Solution 1:

We might as well restrict to $K=\mathbb Q$, so that $\zeta_A(s) = \prod_{p\in A} (1 - p^{-s})^{-1}$. If the polar density of $A$ exists, then the Dirichlet density exists and is equal. In particular, if the natural density and polar density of $A$ both exist, then they must be the same.

Since the definition of polar density is only capable of producing rational numbers, it suffices to name a set of primes $A$ having a natural density that is irrational.
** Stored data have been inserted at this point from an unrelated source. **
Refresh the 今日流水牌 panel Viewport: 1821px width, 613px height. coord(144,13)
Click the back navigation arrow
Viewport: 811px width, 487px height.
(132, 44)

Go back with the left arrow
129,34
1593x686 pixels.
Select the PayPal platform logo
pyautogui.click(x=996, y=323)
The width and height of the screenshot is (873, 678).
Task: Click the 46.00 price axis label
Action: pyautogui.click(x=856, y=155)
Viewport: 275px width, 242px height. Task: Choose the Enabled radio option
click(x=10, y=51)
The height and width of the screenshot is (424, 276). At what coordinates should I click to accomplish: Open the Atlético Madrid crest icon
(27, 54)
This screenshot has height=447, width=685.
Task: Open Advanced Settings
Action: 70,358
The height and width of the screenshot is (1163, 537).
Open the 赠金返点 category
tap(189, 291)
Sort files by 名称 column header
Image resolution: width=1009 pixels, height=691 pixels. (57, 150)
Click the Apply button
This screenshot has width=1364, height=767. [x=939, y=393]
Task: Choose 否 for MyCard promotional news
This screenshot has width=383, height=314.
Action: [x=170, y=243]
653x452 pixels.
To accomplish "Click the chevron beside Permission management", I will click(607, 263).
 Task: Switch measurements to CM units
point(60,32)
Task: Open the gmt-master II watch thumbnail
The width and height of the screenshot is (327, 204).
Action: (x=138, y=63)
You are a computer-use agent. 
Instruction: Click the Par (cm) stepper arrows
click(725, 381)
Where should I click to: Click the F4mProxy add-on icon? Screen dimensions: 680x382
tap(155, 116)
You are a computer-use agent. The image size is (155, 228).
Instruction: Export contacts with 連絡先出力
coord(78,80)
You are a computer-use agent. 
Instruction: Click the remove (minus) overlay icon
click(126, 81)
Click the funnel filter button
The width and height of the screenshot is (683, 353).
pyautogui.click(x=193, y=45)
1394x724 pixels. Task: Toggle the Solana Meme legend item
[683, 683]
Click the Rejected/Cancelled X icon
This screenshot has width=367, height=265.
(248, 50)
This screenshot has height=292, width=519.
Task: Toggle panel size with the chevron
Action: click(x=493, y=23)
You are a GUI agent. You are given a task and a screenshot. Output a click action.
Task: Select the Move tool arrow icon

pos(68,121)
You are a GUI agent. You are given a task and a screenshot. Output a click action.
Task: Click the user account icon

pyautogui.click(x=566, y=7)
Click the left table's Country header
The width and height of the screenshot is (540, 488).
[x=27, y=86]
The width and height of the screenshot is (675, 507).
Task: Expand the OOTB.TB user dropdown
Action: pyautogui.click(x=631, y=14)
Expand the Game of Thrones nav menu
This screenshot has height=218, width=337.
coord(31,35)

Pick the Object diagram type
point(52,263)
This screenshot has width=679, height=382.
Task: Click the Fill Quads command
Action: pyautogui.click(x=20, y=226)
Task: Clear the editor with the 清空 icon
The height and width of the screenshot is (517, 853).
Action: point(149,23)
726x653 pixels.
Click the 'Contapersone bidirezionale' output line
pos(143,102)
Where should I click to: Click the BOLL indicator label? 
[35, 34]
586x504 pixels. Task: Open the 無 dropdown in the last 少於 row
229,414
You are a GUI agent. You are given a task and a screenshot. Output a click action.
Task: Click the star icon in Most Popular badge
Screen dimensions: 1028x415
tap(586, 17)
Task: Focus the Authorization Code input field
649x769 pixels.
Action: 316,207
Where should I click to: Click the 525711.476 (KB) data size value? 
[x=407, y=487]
I can think of several natural sets of primes which should have irrational density, but I haven't thought of one that is both aesthetically pleasing and of provably irrational density.

Some incomplete examples:

  • The set of primes with $p-1$ squarefree has density equal to Artin's constant $\prod_p (1-\frac{1}{p(p-1)})$, see https://math.stackexchange.com/a/155117/30402. Artin's constant is presumed but not known to be irrational.
  • The set of primes for which $p-1$ has a prime factor greater than $\sqrt{p}$ is conjectured to be $\log 2$, which is the exact density of integers $n$ possessing a similar property.

Of course it is possible to describe less succinctly a set of primes having any density in $[0,1]$. I still wonder if there is a simple variation that will give an obviously irrational singular series constant like $6/\pi^2$.

Another approach is to take a sparse set of primes for which $\prod_p(1-1/p)^{-1}$ still diverges slowly (for instance, if the counting function is $x/(\log x \log \log x)$). This will have natural density $0$, but the singularity at $s=1$ prevents $\zeta_A(s)$ from being continued to a holomorphic function in a neighbourhood of $1$ (by a result of Landau).

The disjoint union of such a set with one already having polar density should also lack a polar density, even with a rational natural density.